The “Bachelor” Zach – Thoughts on Episode 5, a “Bachelorette” Breakdown, & Your Daily Roundup

Photo Credit: ABC

-Gabi gets the first 1-on-1 of the episode, and the women are very excited for her. “Have so much fun!” Granted, they’re lying out of their teeth when they say that and I’m sure deep down they’d love nothing more if Gabi and Zach didn’t get to snog once and she gets sent home. But alas, that wasn’t going to happen. They first visit a place where perfume is made and they basically scold the poor worker who has them try out a bunch of different smells. One they think smells like Sour Patch kids, another smells like week old fish, and another they said smells a baby diaper combined with Indian food. Ok, I made the last two up, but you get the point. The worker tries to impress them by telling them that’s where Megan Markle gets her perfume from. So now we know that at any minute, there will be a riot outside from the locals and the place might burn down. Why were they brought there again? Oh yeah, to name their own perfume, which they go with “Zabi,” a combination of both their names which clearly shows how much these two can accomplish once they put their minds together.

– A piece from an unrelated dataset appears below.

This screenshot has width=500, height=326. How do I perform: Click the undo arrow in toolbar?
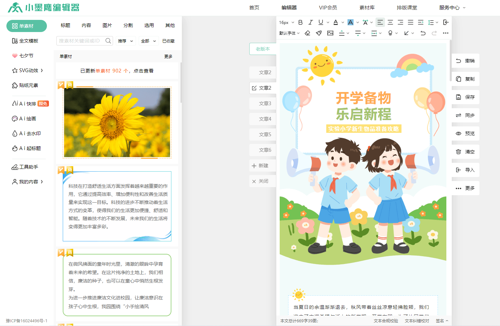(x=423, y=33)
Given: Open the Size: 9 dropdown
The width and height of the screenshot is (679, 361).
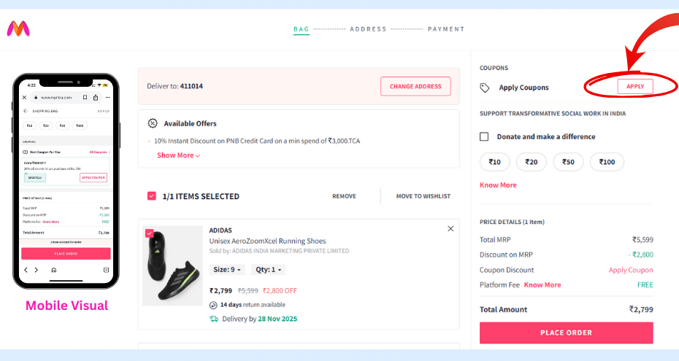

-Then they go get to play with a room full of Corgi’s, I assume, because puppies basically are the cure for anything. I really don’t know what this was all about other than it gave Zach and Gabi a reason to roll around the floor with cute little dogs, all while making sure dog hair got all over them and a lint roller would be needed before moving on to the next stop. And that’s where Gabi got to try on dresses for the night portion of their date and she ended up choosing one that ummmm, errrrr, uhhhhhhh, wellllllllll, she ended up choosing one that, lets just say, she wore to dinner that night. How’s that? I don’t want to mention anything about how it looked Edward Scissorhands went crazy on the shoulders of that dress, so I won’t.

– But the best part of this date, and really the whole reason this date even took place, was specifically for Gabi to return back to the hotel with 700 bags in her arms with all the stuff she received that day. All they wanted was to make sure some of the other women got mad and/or jealous Gabi got this date, the first of which was Greer. Now if you remember all the way back to when the cast was first announced in September, you’ll remember I reported that Gabi and Greer both attended Univ of Mississippi at the same time and were in the same sorority. That’s never been brought up once this season publicly. Why not? I think that would’ve at least added to what we saw last night. They certainly aren’t enemies, but maybe Greer has always seen competition in Gabi for all we know, and this was just another example and why Greer was so bothered. I don’t know for sure, but that’s kind of a fun note the show chose to leave out. Anyway, Gabi gets the rose, UB40 performs “Can’t Help Falling in Love With You” (sorry if that’s not the exact title of the song “Name That Tune.” Close enough) and everyone watching over the age of 40 asks to themselves why didn’t we get to hear “Red Red Wine?”

-Lets face it, Greer’s reaction was pretty over the top if you ask me. I’m sure every woman in that room would’ve loved that date. Just because Greer has a tattoo of a tea cup on her inner wrist, she’s supposed to be THAT much more upset she didn’t get that date versus anyone else? It’s the one date every season that ANY woman would want. That’s why I’d be curious to know if this jealousy stemmed from anything going back to their sorority sister days in college. But nope, they’re just gonna completely deprive the public of that storyline. Hey, maybe there’s nothing there, but why not at least bring up the fact sorority sisters are on the show together? Missed opportunity if you ask me. Hotty Toddy.